In this approach, we declare the points of the line and the point co-ordinated by static input method and pass those values as an argument to our user-defined method. Then by using the algorithm inside the method we can find the direction of the point with respect to the line.

## Example

public class Main{
public static void main(String[] args) {
pnt first = new pnt();
pnt second = new pnt();
pnt point = new pnt();
first.x = -20;
first.y = 15;
// first(-20, 15)
second.x = 31;
second.y = -18;
// second(31, -18)
point.x = 32;
point.y = 45;
// point(32, 45)
int dir = dirOfPoint(first, second, point);
if (dir == 1)
System.out.println("The point is on Right Direction of the line.");
else if (dir == -1)
System.out.println("The point is on Left Direction of the line.");
else
System.out.println("Point is somewhere on the Line.");
}
static class pnt{
int x, y;
};
static int R = 1, L = -1, Z = 0;
static int dirOfPoint(pnt first,pnt second, pnt point) {
second.x -= first.x;
second.y -= first.y;
point.x -= first.x;
point.y -= first.y;
int crs_prod = second.x * point.y - second.y * point.x;
if (crs_prod > 0)
return R;
if (crs_prod < 0)
return L;
return Z;
}
}


## Output

The point is on Right Direction of the line.
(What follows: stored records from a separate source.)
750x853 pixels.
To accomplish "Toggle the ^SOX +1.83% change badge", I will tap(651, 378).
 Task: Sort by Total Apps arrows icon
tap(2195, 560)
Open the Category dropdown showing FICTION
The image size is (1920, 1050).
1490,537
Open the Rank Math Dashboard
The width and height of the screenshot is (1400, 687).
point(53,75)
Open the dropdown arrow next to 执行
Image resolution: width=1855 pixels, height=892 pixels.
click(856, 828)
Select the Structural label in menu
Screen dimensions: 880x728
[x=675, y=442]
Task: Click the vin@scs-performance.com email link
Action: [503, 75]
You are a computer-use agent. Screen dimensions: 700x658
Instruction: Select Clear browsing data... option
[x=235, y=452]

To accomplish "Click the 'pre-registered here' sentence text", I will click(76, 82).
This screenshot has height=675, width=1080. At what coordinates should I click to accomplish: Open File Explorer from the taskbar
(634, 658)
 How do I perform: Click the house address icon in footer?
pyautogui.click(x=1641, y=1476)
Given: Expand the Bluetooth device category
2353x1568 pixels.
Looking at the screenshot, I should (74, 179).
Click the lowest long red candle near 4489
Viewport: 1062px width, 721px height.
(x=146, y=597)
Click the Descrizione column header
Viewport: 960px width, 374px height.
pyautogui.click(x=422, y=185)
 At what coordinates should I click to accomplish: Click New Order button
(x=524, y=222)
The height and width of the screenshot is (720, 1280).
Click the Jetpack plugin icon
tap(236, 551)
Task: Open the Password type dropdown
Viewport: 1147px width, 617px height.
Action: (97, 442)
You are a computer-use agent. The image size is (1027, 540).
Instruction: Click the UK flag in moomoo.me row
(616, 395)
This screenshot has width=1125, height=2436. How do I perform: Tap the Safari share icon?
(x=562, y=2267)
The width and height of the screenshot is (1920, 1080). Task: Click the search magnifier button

## Approach-2: By Using User Defined Method with User Input Value

In this approach, we declare the points of the line and the point co-ordinated by user input method and pass those values as an argument to our user-defined method. Then by using the algorithm inside the method we can find the direction of the point with respect to the line.

## Example

import java.util.*;
public class Main{
public static void main(String[] args) {
Scanner sc = new Scanner(System.in);
pnt first = new pnt();
pnt second = new pnt();
pnt point = new pnt();
System.out.println("Enter the coordinates of first point of the line: ");
System.out.println("--------------------------------------------------");
System.out.print("X- value: ");
first.x = sc.nextInt();
System.out.print("Y- value: ");
first.y = sc.nextInt();
System.out.println("Enter the coordinates of second point of the line:");
System.out.println("--------------------------------------------------");
System.out.print("X value: ");
second.x = sc.nextInt();
System.out.print("Y value: ");
second.y = -sc.nextInt();
System.out.println("Enter the coordinates of the point which you want to navigate: ");
System.out.println("--------------------------------------------------");
System.out.print("X value: ");
point.x = sc.nextInt();
System.out.print("Y value: ");
point.y = sc.nextInt();
int dir = dirOfPoint(first, second, point);
if (dir == 1)
System.out.println("The point is on Right Direction of the line.");
else if (dir == -1)
System.out.println("The point is on Left Direction of the line.");
else
System.out.println("Point is somewhere on the Line.");
}
static class pnt{
int x, y;
};
static int R = 1, L = -1, Z = 0;
static int dirOfPoint(pnt first,pnt second, pnt point){
second.x -= first.x;
second.y -= first.y;
point.x -= first.x;
point.y -= first.y;
int crs_prod = second.x * point.y - second.y * point.x;
if (crs_prod > 0)
return R;
if (crs_prod < 0)
return L;
return Z;
}
}


## Output

Enter the coordinates of first point of the line:
---------------------------------------------------
X- value: 10
Y- value: 20
Enter the coordinates of second point of the line:
----------------------------------------------------
X value: -11
Y value: 12
Enter the coordinates of the point which you want to navigate:
----------------------------------------------------------------
X value: 4
Y value: 6
The point is on Right Direction of the line.


In this article, we explored how to check if a point is on the left or right side of a line in Java by using different approaches.